From an artistic standpoint, CVS2 is brilliant... with a gorgeous 2D sprite style looking its best, and stunning 2D illustrations by Kinu Nishimura & Shinkiro who were simply "showing off" as artists in CVS2. (The artwork still holds up to this day as some of the all-time best.) In-game, CVS2's art style translates nicely alongside the "newer" 2D sprites made specifically for this series. On the flipside, the older character sprites (ex: SFA3 / Darkstalkers) don't mesh as well, giving CVS2 an undeservingly dated look when those characters are onscreen. As far as stages go, I wish there were more... and perhaps some classic, reimagined backgrounds from past games, instead of only new environments.

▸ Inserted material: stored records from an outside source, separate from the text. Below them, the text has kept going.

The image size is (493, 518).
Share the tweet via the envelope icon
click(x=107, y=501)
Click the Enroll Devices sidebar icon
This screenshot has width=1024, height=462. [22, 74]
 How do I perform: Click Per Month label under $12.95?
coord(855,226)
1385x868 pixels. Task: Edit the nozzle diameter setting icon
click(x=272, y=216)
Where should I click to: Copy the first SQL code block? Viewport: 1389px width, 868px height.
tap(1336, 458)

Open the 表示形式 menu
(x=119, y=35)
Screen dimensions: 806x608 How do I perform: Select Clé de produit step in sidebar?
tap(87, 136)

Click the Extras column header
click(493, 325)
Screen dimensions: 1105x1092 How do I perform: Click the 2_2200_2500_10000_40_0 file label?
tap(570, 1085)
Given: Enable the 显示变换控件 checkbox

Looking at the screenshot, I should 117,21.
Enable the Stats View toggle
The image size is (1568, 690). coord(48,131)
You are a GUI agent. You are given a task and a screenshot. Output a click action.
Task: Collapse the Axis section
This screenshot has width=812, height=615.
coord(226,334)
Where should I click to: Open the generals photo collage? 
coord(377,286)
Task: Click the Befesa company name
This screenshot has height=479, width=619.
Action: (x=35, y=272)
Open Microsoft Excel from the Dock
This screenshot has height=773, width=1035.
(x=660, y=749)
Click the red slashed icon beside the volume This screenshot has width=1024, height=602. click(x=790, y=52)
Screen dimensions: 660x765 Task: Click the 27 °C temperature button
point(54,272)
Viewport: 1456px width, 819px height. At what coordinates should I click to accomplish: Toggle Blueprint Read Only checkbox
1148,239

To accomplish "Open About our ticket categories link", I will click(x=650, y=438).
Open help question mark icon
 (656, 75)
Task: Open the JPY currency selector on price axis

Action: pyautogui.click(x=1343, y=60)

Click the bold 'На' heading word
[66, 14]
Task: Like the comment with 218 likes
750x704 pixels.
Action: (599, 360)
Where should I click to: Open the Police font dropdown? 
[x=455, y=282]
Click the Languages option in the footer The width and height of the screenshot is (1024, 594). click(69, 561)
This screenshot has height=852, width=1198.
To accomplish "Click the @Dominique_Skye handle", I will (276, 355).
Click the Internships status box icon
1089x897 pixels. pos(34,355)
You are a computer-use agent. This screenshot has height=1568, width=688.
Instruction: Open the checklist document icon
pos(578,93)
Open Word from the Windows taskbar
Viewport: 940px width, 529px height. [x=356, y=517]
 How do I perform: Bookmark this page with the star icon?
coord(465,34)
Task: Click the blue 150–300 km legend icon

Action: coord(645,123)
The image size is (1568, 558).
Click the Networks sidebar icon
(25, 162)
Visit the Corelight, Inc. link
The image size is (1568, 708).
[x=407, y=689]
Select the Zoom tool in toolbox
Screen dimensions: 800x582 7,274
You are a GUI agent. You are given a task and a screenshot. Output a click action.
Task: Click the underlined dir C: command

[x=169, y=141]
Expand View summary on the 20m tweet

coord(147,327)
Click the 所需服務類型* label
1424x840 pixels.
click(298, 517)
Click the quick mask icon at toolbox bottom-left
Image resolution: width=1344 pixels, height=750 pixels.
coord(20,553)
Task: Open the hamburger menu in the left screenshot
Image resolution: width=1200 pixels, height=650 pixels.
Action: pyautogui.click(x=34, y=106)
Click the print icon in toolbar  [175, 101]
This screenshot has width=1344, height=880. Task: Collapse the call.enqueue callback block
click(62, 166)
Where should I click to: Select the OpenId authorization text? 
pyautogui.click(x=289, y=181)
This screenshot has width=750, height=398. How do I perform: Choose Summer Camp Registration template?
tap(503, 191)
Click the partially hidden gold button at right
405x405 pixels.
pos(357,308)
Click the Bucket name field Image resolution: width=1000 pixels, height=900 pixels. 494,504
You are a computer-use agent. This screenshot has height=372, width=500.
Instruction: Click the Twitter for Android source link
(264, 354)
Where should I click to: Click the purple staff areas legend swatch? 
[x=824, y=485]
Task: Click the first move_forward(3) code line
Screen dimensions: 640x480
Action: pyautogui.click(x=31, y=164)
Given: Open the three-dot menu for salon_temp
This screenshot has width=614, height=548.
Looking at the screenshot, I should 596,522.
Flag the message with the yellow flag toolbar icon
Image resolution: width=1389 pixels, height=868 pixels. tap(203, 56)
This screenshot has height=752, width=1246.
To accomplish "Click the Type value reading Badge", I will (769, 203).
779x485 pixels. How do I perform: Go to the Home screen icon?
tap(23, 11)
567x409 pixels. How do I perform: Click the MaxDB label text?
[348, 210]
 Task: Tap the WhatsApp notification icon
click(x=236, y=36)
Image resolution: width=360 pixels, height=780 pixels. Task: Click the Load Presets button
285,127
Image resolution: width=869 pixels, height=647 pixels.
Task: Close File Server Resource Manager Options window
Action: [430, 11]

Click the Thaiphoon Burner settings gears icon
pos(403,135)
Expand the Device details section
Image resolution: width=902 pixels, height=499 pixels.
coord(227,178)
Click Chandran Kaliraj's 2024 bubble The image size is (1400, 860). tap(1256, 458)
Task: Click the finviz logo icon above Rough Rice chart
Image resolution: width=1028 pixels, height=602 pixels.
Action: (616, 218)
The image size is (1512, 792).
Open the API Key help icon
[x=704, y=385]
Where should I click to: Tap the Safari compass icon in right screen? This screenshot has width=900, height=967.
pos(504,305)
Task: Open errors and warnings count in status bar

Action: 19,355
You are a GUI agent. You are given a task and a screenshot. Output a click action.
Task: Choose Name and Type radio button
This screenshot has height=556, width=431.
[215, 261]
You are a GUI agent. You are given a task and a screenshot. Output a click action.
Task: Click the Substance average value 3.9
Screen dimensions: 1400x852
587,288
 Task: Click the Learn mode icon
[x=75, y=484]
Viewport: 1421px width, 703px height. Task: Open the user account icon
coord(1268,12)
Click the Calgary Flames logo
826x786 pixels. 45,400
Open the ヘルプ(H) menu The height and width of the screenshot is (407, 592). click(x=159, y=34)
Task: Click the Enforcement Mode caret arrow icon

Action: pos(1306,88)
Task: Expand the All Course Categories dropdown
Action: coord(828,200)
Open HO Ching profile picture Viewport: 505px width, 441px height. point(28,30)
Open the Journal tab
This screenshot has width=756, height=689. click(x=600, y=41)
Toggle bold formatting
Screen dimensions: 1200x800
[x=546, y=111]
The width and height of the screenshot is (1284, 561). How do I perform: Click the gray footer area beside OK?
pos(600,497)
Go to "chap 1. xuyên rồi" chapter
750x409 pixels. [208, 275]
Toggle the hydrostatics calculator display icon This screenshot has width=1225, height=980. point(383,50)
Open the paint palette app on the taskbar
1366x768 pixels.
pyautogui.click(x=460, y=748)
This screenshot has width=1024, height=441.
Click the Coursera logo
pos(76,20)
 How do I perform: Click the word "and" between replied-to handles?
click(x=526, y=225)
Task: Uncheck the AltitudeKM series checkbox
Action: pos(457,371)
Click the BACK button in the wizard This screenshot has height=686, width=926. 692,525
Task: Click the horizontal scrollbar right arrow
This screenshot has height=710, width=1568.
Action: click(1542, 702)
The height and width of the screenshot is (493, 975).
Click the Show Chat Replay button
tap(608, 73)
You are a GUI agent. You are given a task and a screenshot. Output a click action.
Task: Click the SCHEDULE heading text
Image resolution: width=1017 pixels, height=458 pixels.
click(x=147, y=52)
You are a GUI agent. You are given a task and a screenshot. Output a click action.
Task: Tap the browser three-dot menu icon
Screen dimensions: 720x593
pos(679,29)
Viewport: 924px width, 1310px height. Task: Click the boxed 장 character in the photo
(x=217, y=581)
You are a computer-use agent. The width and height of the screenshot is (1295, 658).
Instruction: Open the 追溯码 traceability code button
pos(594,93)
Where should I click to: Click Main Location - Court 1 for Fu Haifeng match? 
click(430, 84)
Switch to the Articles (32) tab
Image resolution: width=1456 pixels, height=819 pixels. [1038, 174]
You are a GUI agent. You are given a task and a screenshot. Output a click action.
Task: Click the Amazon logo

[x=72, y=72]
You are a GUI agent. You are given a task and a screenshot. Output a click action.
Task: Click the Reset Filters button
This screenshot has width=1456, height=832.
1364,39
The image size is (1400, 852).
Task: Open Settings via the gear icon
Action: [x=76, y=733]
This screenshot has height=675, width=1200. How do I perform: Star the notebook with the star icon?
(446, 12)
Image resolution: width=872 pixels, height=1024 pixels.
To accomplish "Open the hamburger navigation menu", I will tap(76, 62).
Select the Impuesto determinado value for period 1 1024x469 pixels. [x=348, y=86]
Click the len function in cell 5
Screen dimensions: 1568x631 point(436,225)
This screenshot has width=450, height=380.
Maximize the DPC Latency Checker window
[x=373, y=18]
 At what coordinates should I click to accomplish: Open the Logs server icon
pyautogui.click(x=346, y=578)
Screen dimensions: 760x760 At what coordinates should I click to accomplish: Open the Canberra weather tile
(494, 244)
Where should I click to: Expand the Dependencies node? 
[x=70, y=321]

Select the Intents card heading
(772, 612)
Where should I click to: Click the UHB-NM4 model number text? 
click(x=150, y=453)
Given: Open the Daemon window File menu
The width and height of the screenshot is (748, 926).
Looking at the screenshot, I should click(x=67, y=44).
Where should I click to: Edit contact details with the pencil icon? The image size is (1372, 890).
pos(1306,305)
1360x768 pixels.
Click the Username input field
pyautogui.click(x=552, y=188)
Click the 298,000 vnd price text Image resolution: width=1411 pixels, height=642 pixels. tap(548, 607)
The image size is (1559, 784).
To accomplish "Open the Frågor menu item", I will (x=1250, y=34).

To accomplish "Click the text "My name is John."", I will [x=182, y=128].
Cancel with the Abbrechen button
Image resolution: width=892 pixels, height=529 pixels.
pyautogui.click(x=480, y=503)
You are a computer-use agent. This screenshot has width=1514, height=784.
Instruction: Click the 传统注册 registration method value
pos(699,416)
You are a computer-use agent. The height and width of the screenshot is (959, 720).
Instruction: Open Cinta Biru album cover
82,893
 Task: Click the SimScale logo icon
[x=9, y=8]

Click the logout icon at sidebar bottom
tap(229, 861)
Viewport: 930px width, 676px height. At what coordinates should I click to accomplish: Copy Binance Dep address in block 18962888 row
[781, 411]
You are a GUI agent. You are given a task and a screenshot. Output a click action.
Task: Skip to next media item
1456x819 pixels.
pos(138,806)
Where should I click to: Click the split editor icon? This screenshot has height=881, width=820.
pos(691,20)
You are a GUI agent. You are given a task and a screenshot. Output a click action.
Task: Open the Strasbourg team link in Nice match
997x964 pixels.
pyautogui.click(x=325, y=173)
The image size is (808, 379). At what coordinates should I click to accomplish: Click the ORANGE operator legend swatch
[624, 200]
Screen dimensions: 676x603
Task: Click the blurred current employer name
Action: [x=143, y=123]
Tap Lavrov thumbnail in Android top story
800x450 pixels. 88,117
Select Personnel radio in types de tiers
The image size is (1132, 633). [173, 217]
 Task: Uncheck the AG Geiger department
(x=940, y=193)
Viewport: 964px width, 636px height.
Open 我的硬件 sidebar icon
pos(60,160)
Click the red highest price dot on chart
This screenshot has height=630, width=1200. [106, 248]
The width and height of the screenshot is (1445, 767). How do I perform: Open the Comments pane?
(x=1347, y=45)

CVS2's aesthetic imperfections and high-level gameplay exploits can easily be overlooked, because this is an 2D enjoyable fighting game on many levels. Overall, CVS2 is a mostly-honest and surprisingly deep 2D fighting game for players of all levels. Most of all, CVS2 is a "love letter" to those of us who grew up with Capcom & SNK fighting games in the late 80's / early 90's arcades. A massive fan service... a timeless, epic crossover... CVS2 goes down in fighting game history as one of the greats. Worth mentioning, CVS2 deserves an HD online-enabled remake! Why not just add some characters and call it CVS2 Pro. Everyone would love it. Hey, C'mon C'mon Capcom... make it happen!